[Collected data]
Segment Open
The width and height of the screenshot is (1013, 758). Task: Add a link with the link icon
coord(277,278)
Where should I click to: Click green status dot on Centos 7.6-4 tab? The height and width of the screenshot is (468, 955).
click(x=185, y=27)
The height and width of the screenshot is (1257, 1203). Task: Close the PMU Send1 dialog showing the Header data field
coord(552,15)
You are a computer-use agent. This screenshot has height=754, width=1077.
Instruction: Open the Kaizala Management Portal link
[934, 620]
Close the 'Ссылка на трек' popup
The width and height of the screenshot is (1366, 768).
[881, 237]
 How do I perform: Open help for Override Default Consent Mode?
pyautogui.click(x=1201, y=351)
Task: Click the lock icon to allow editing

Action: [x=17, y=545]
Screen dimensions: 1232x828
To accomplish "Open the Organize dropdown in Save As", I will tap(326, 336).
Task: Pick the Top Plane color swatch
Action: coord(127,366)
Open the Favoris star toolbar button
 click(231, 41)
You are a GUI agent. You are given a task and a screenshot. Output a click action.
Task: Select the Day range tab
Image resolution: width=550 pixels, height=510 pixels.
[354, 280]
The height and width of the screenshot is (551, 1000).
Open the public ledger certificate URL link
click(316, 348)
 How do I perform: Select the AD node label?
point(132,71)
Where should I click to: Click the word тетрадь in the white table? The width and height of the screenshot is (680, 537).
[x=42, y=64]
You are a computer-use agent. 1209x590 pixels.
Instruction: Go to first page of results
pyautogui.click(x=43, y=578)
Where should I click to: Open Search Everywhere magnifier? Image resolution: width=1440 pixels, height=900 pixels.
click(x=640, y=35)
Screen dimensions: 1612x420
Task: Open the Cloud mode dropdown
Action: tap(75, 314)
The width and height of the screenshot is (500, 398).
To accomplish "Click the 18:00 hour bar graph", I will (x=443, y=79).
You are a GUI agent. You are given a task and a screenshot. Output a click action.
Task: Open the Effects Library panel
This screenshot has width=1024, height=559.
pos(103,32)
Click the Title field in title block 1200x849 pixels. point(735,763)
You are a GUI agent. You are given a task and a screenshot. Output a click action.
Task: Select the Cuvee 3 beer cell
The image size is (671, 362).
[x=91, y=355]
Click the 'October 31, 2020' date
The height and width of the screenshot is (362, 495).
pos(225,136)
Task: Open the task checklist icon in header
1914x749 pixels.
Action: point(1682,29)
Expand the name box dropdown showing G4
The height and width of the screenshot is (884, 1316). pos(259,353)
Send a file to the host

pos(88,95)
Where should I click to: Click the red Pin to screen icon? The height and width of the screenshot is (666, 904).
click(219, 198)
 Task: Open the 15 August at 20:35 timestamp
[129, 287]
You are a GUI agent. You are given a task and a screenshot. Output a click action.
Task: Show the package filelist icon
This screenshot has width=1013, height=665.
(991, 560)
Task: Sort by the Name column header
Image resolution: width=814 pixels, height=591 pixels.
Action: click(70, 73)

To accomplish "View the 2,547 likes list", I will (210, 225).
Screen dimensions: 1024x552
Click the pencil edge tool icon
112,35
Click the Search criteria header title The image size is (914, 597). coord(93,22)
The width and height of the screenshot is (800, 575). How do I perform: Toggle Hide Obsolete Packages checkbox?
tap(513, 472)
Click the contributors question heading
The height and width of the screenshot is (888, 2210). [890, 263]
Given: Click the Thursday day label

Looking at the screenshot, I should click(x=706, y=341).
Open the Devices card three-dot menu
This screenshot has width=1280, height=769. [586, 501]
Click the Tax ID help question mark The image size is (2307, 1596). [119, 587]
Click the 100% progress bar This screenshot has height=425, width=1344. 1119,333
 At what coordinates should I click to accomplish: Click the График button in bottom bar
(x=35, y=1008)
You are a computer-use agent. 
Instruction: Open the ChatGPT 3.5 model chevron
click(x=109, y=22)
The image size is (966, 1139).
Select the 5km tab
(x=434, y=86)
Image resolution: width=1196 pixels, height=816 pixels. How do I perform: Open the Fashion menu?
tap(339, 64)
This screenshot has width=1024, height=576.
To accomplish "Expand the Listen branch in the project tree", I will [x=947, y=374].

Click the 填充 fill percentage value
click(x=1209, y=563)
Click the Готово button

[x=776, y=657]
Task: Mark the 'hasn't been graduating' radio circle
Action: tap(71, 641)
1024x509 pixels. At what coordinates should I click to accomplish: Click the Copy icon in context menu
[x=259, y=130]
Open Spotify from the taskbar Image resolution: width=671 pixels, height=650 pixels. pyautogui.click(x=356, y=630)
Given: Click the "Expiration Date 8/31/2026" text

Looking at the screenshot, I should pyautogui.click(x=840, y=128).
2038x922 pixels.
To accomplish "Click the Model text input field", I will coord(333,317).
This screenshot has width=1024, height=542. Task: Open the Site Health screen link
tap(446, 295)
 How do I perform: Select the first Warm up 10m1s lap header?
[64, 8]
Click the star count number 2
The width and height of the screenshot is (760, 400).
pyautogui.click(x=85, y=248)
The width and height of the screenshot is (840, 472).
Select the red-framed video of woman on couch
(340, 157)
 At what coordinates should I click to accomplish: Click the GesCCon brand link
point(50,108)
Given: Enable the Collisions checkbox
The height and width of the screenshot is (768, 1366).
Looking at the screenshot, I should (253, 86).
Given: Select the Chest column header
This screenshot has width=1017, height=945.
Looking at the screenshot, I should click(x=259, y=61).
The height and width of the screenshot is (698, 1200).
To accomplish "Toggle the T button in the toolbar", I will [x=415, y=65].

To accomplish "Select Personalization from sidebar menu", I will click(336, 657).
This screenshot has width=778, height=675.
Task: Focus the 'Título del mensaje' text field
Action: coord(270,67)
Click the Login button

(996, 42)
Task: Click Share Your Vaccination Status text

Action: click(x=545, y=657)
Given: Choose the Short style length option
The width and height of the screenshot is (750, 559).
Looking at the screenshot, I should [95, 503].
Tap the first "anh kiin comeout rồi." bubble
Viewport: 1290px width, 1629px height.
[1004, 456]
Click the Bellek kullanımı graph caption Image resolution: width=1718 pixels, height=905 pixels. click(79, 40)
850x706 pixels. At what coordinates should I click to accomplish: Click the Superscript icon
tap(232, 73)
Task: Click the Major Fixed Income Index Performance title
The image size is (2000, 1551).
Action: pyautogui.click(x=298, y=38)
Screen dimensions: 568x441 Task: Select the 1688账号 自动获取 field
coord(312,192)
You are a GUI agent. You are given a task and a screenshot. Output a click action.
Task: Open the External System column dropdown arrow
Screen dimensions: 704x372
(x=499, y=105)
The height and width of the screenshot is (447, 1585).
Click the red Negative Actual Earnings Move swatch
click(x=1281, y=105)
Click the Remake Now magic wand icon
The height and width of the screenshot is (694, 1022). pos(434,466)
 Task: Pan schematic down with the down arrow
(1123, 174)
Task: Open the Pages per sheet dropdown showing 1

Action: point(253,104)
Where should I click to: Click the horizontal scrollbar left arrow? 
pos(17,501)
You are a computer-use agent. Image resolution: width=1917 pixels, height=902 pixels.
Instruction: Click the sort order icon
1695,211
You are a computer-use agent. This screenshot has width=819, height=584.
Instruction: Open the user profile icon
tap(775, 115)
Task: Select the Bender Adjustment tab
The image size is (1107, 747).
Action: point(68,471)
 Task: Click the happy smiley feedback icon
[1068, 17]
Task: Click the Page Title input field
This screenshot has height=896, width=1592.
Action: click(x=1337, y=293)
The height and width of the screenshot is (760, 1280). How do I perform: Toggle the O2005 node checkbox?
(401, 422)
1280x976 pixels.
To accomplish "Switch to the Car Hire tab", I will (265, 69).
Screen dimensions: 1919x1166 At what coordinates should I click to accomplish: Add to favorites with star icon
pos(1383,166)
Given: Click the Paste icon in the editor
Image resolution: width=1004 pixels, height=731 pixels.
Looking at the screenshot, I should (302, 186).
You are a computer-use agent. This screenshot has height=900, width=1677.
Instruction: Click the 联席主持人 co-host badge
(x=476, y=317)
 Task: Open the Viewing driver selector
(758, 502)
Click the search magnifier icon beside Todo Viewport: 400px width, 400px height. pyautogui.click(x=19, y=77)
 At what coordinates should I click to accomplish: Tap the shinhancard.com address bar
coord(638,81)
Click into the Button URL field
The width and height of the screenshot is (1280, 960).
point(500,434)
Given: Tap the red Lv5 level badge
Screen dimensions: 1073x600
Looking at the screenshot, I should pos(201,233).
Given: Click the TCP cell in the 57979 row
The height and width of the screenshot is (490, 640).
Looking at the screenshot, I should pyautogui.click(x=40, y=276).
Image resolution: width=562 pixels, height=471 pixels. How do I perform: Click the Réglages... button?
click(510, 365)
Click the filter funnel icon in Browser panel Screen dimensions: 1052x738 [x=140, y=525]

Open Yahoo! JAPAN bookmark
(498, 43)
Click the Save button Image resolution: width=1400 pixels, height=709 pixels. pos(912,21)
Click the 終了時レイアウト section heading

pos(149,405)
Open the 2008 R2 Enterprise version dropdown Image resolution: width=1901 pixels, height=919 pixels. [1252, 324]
Segment Closed
◆ **TO DO**: Look above for the line with "How do I perform: Select the AD node label?" and the line with "Click the Search criteria". Retype those two lines and every line between them exactly, adding nothing.

◆ **REPLY TO THE EXERCISE**:
 How do I perform: Select the AD node label?
point(132,71)
Where should I click to: Click the word тетрадь in the white table? The width and height of the screenshot is (680, 537).
[x=42, y=64]
You are a computer-use agent. 1209x590 pixels.
Instruction: Go to first page of results
pyautogui.click(x=43, y=578)
Where should I click to: Open Search Everywhere magnifier? Image resolution: width=1440 pixels, height=900 pixels.
click(x=640, y=35)
Screen dimensions: 1612x420
Task: Open the Cloud mode dropdown
Action: tap(75, 314)
The width and height of the screenshot is (500, 398).
To accomplish "Click the 18:00 hour bar graph", I will (x=443, y=79).
You are a GUI agent. You are given a task and a screenshot. Output a click action.
Task: Open the Effects Library panel
This screenshot has width=1024, height=559.
pos(103,32)
Click the Title field in title block 1200x849 pixels. point(735,763)
You are a GUI agent. You are given a task and a screenshot. Output a click action.
Task: Select the Cuvee 3 beer cell
The image size is (671, 362).
[x=91, y=355]
Click the 'October 31, 2020' date
The height and width of the screenshot is (362, 495).
pos(225,136)
Task: Open the task checklist icon in header
1914x749 pixels.
Action: point(1682,29)
Expand the name box dropdown showing G4
The height and width of the screenshot is (884, 1316). pos(259,353)
Send a file to the host

pos(88,95)
Where should I click to: Click the red Pin to screen icon? The height and width of the screenshot is (666, 904).
click(219, 198)
 Task: Open the 15 August at 20:35 timestamp
[129, 287]
You are a GUI agent. You are given a task and a screenshot. Output a click action.
Task: Show the package filelist icon
This screenshot has width=1013, height=665.
(991, 560)
Task: Sort by the Name column header
Image resolution: width=814 pixels, height=591 pixels.
Action: click(70, 73)

To accomplish "View the 2,547 likes list", I will (210, 225).
Screen dimensions: 1024x552
Click the pencil edge tool icon
112,35
Click the Search criteria header title The image size is (914, 597). coord(93,22)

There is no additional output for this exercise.